Wow, that’s rather a lot of information! Far too much to fit into your sign up box. That’s why it’s worth having an extra web page with more details.

Notice how I have a little link in the sign up box on my website?

The newsletter sign up box on the right-hand side bar of my website includes a link to web page with more information on my newsletter. This is for Tentative Tom!

The newsletter sign up box on the right-hand side bar of my website includes a link to web page with more information on my newsletter. This is for Tentative Tom!

That link is there especially so that Tentative Tom can find out everything he wants to know. The link goes to a special page that answers all his questions; gives some reader testimonials; – and yes, there’s another sign-up box there too.

Another benefit of having such a page is that you have a website address (URL) that you can link to easily, for example from other websites, or social media updates, and so on. In my case, I mostly point people towards http://wordsbycornelia.com/marketing-newsletter/

If you don’t have a special newsletter page, it’s harder to drive people to your site for the specific purpose of signing up. So there’s two-fold benefit for having this separate page: it encourages Tentative Tom to sign up, and you have a page that you can link to.

Anyway, here’s a visual of the web page that the link leads to:

This is my main email newsletter sign up page: it's a very good idea to have a dedicated page you can link to.

This is my main email newsletter sign up page: it’s a very good idea to have a dedicated page you can link to.

Notice how the sign up box is visible without scrolling; this is for Decisive Dan’s benefit, in case he ends up on this page.

If you scroll down, you’ll see the blurb that will answer Tentative Tom’s questions:

By scrolling down, Tentative Tom will be able to read more about the email newsletter subscription to put his mind at ease - and entice him to sign up!

By scrolling down, Tentative Tom will be able to read more about the email newsletter subscription to put his mind at ease – and entice him to sign up!

Sneaky bonus tip to get more email newsletter sign ups

I actually have two email newsletter sign up pages on my website. Notice how the one above talks (unsurprisingly) about the newsletter?

####################

> WORK TO COMPLETE
- A) For each statement about the newsletter sign-up passage, answer yes or no and quote the words that decide it: (i) The sign-up box sits in the left-hand side bar of the website. (ii) The dedicated page includes reader testimonials. (iii) The author's website has two email newsletter sign-up pages.
- B) Summarize the newsletter sign-up passage in two sentences.
- C) Proceed with the newsletter sign-up passage, picking up right after its final sentence.
The material that comes next is unrelated to the newsletter sign-up passage.

> AVAILABLE DATA

####################

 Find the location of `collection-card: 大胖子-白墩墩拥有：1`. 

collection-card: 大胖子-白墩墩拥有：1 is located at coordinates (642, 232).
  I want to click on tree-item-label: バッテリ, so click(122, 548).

####################

> RESPONSES BY ITEM NUMBER
- A)
(i) No: "The newsletter sign up box on the right-hand side bar of my website includes a link to web page with more information on my newsletter."
(ii) Yes: "gives some reader testimonials"
(iii) Yes: "I actually have two email newsletter sign up pages on my website."

- B) A link in the website's sign-up box leads to a dedicated newsletter page that answers Tentative Tom's questions, offers reader testimonials and another sign-up box, and gives the owner a URL to share from other websites and social media. On that page the sign-up box is visible without scrolling for Decisive Dan, while the blurb further down reassures Tentative Tom and encourages him to subscribe.

- C)
Well, sometimes I don’t want to promote the newsletter; I want to promote the free eGuide.

For example, the reverse of my business cards talks about the free eGuide. If I pointed these people towards the page above, they’d be confused, because the connection between the newsletter and free eGuide isn’t obvious at first glance. (Well, not to Decisive Dan, anyway.) Because the connection isn’t instantly obvious, it would make people scratch their head. And that’s dangerous, because while they’re scratching their head with their left hand, their right hand is hovering over the mouse to hit the ‘back’ button and navigate to some other website. Therefore we need to avoid that head scratching! And that where this second page makes a useful landing page.

So when I want to promote the free eGuide, I have a second (hidden) page, that only people with the link can find. It’s: http://wordsbycornelia.com/free/

It’s same-same but different to the other page, in that the prominent message is the free eGuide. Sure, it mentions the newsletter too (I don’t want to be misleading!), but the emphasis is different:

This sign up page has more emphasis on the free eGuide, than on the email newsletter. This makes it a useful landing page for when I'm promoting my eGuide.

This sign up page has more emphasis on the free eGuide, than on the email newsletter. This makes it a useful landing page for when I’m promoting my eGuide.

I’ve found it incredibly handy to have two different newsletter sign up pages, and I suggest that you do this too. You can even start measuring to see which page gets the best conversion rate, and learn from that.

Summary

There are many things you can do on your own website to increase the number of email newsletter sign ups:

  • Offer an incentive for signing up. And ensure that this incentive is
    • in digital format
    • delivered immediately
    • adds value to what your business does (it must appeal to all your prospects)
    • attractively packaged
  • Decisive Dan will want the sign up box positioned prominently on the website
  • Tentative Tom will want a detail page that gives him more information
  • Have two slightly different detail pages (one focusing on the newsletter; the other focusing on the incentive) give you extra flexibility in your marketing.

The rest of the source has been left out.